Still not a bad list.

------
dredmorbius
Lots and lots of observations. Just a few:

The list of who's involved is sorted alphabetically by last name. TBL is third
on this list. Humility.
[http://www.w3.org/History/19921103-hypertext/hypertext/WWW/P...](http://www.w3.org/History/19921103-hypertext/hypertext/WWW/People.html)

"Resource discovery" is identified as a problem. And a possible solution is
proposed: _By the way, it would be easy in principle for a third party to run
over these trees and make indexes of what they find.

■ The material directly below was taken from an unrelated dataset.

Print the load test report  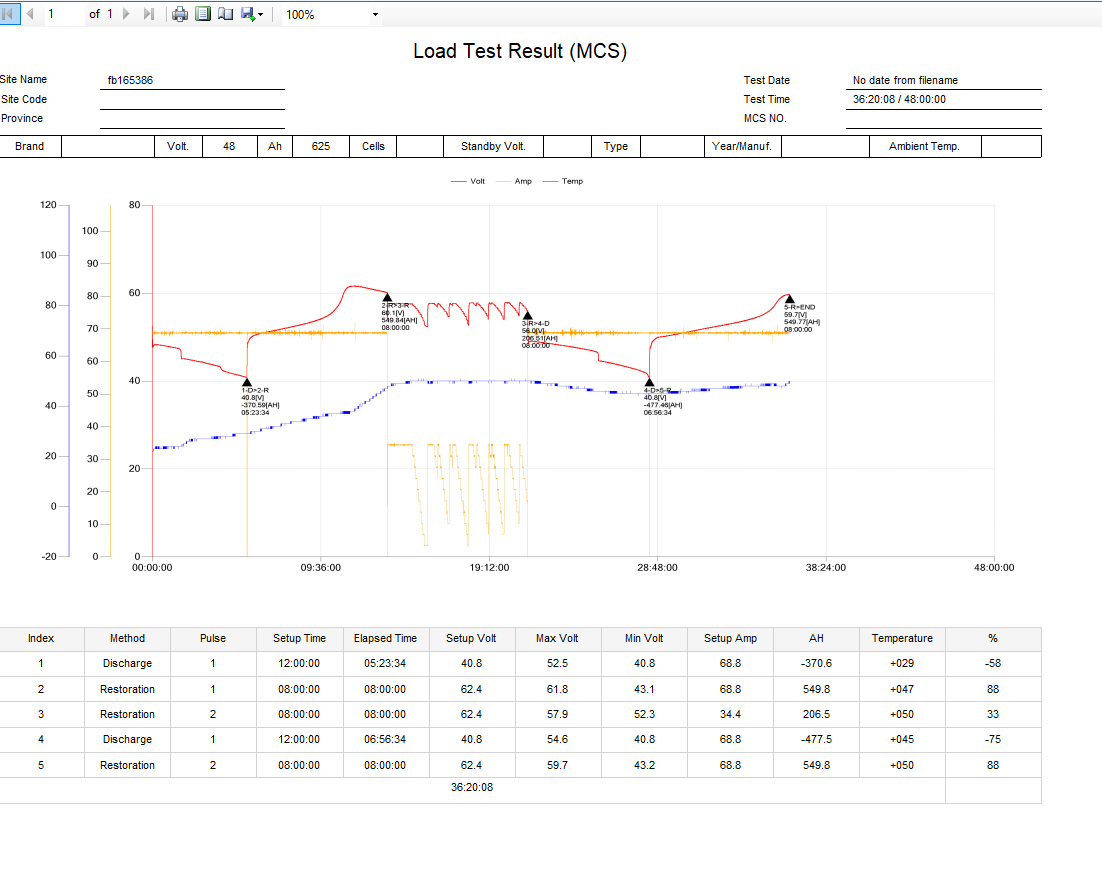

Its just that noone has
done it as far as I know because there isn't yet an indexer which runs over
the web directly._ Now, if there was only some money in that ...

 _In the long term, when there is a really large mass of data out there, with
deep interconnections, then there is some really exciting work to be done on
automatic algorithms to make multi-level searches._

TBL's first hypertext work was in 1980. Good ideas take time to come to
fruition (there was also much parallel work on similar concepts).
[http://www.w3.org/History/19921103-hypertext/hypertext/WWW/F...](http://www.w3.org/History/19921103-hypertext/hypertext/WWW/FAQ/KeepingTrack.html)

------
nekojima
I would probably have read this page for the first time in January/February
1993 when I was writing my first html page.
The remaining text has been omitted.